Start of Text for analysis

The Mannich reaction is one of the most powerful tools for carbon–carbon bond-forming.¹ It produces β-amino carbonyl compounds, which are crucial building blocks for the synthesis of a wide variety of nitrogen-containing drugs and natural products.² Some of these compounds exhibit biological significance,³ for examples anticancer,⁴ antimicrobial⁵ anti-HIV⁶ and antimalarial⁷ properties (Fig. 1). As a consequence, new synthetic methods to prepare these compounds have been continually developed, especially direct-Mannich reaction in a one-pot three-component process of aldehydes, amines and various nucleophiles.

Fig. 1 Examples of bioactive compound of Mannich bases.

Generally, one-pot, three-component Mannich reactions have been reported with various catalyst systems. Most catalysts are Lewis acids,⁸ Bronsted acids,⁹ organocatalyst¹⁰ and recently nanoparticles.^11,16 However, most of these catalysts have serious disadvantages such as their high cost, toxicity and hazardous nature, in addition to being difficult to separate from the product. Some are unstable, moisture sensitive, environmental contaminants and not reusable. Therefore, high performance non-toxic, inexpensive, reusable and efficient catalysts are desirable. Additionally, practical and metal-free methods with an environmentally benign synthetic process under green context merits more recent attention for one-pot Mannich reactions.

Solid-supported catalysts are currently of great interest as green and reusable catalysts, providing high yields of desirable products for many useful organic reactions.¹² The advantages of these catalysts are moisture resistance, air tolerance, low-toxicity, easily separated post reaction by simple filtration and recyclable. In particular, there are practical advantages in medicinal and pharmacological production because of their non-toxicity and high-throughput synthesis. Mannich reactions that promoted by solid-supported Lewis and Bronsted acid-catalysts have been rare.^13–16 Kobayashi's group in 2003 used a hydrophobic polymer-supported sulfonic acid as a catalyst for three-component Mannich reaction.¹⁴

Subsequently, in 2007, Wu's group employed SiO₂–OSO₃H as the catalyst for the direct-Mannich reaction.¹⁵ Recently, in 2014, Zareyee' group described the use of a hydrophobic sulfonic acid based nanosilica as the catalyst for one-pot three-component Mannich reaction.¹⁶

Bronsted acidic ionic liquids (BAILs) have received attention in past decades as efficient acidic catalysts under a wide range of reaction conditions.^17,18 Recently, BAILs has proven to be effective catalysts in the Mannich reactions.¹⁸ Solid-supported acidic ionic liquid catalysts^19–26 have been reported for acetalization reaction,²⁰ condensation,²¹ Hantzsch reaction,²² multicomponent reaction,²³ esterification,²⁴ hydrolysis of cellulose²⁵ and biodiesel synthesis.²⁶ Herein, we would like to present the utilization of polystyrene bearing acidic ionic liquid (acid-IP) as a reusable heterogeneous catalyst for direct-Mannich reaction of aldehydes, amines and ketones in one-pot process under mild, convenient and metal-free conditions at ambient temperature (Scheme 1).

End of Text for analysis
Start of Dataset entries

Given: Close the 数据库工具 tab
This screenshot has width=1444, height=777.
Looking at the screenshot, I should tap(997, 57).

End of Dataset entries
Start of Dataset entries

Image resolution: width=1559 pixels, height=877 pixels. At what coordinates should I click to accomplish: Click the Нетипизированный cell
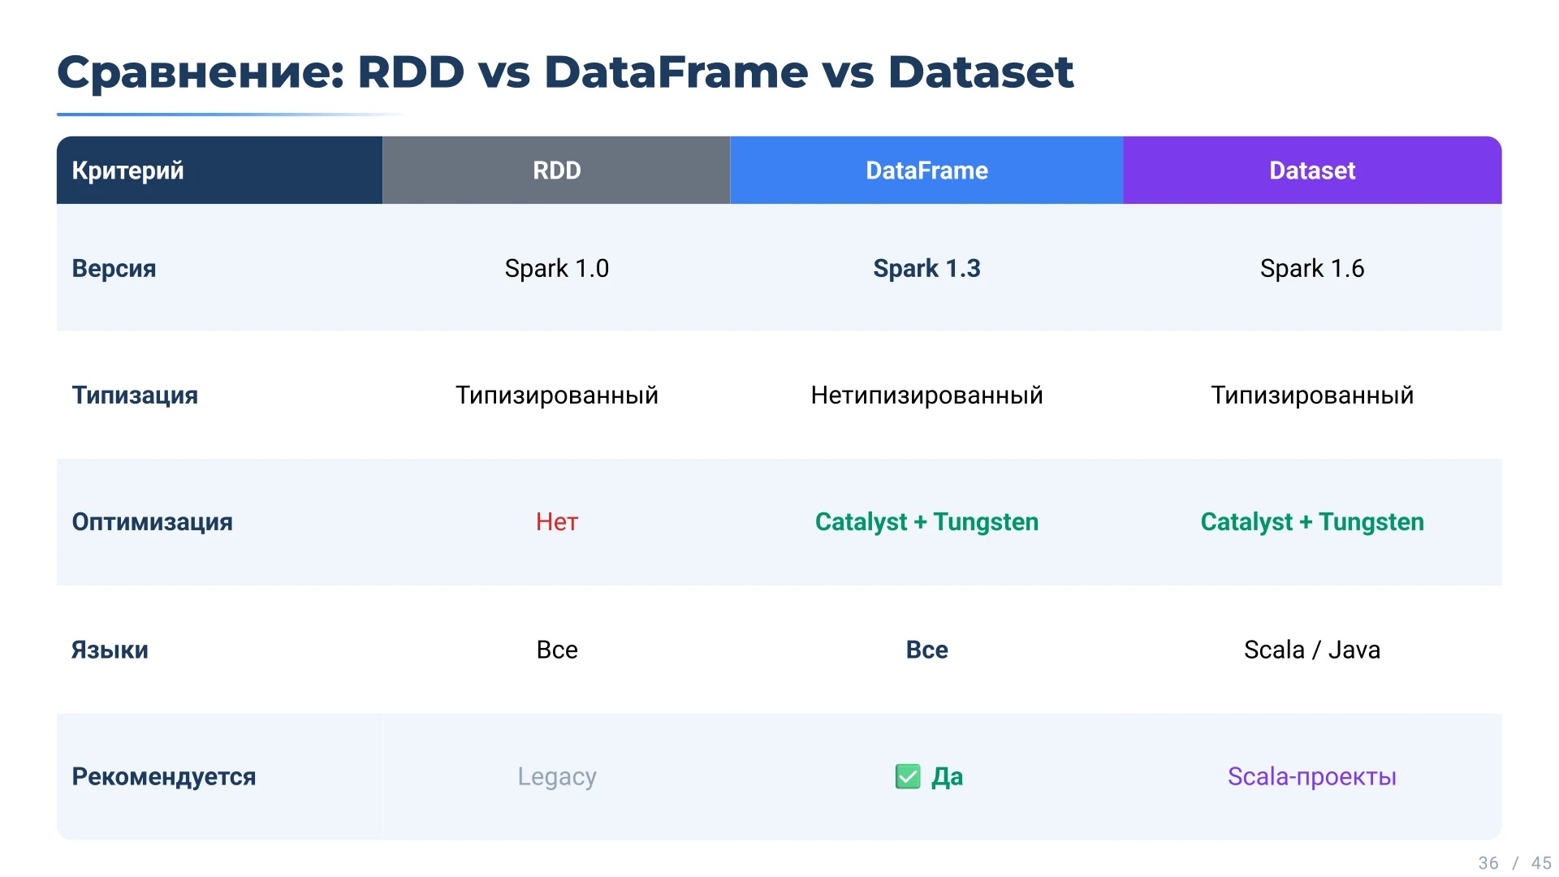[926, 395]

End of Dataset entries
Start of Dataset entries

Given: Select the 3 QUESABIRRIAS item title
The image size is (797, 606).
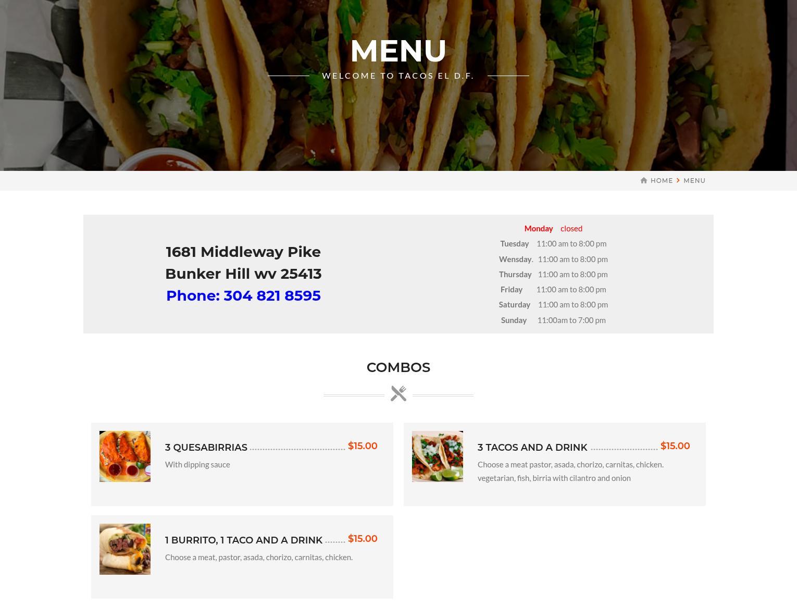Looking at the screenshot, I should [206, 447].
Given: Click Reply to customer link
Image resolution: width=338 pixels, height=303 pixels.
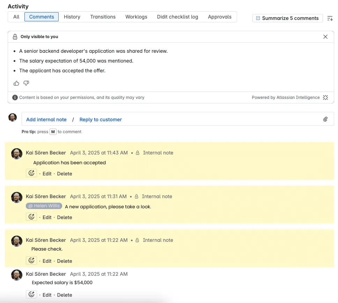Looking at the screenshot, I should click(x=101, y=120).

End of Dataset entries

**Task list**.
#1 In the Mannich reaction text, which catalyst did Wu's group use for the direct-Mannich reaction in 2007?
#2 Condense the paragraph of the Mannich reaction text that begins "Solid-supported catalysts are currently of great interest" into a short bulleted list that keeps its main facts.
#3 Rewrite the passage of the Mannich reaction text that begins at the words "Generally, one-pot, three-component" and stops after "one-pot Mannich reactions.", replacing "high cost" with "high price".

**Responses to the tasks**.
#1 SiO₂–OSO₃H

#2
- Solid-supported catalysts are of great interest as green, reusable catalysts that give high yields in many useful organic reactions.
- Their advantages are moisture resistance, air tolerance, low toxicity, easy separation by simple filtration after the reaction, and recyclability.
- Their non-toxicity and high-throughput synthesis give them practical advantages in medicinal and pharmacological production.
- Mannich reactions promoted by solid-supported Lewis and Bronsted acid catalysts have been rare.
- In 2003, Kobayashi's group used a hydrophobic polymer-supported sulfonic acid as the catalyst for a three-component Mannich reaction.

#3
Generally, one-pot, three-component Mannich reactions have been reported with various catalyst systems. Most catalysts are Lewis acids,⁸ Bronsted acids,⁹ organocatalyst¹⁰ and recently nanoparticles.^11,16 However, most of these catalysts have serious disadvantages such as their high price, toxicity and hazardous nature, in addition to being difficult to separate from the product. Some are unstable, moisture sensitive, environmental contaminants and not reusable. Therefore, high performance non-toxic, inexpensive, reusable and efficient catalysts are desirable. Additionally, practical and metal-free methods with an environmentally benign synthetic process under green context merits more recent attention for one-pot Mannich reactions.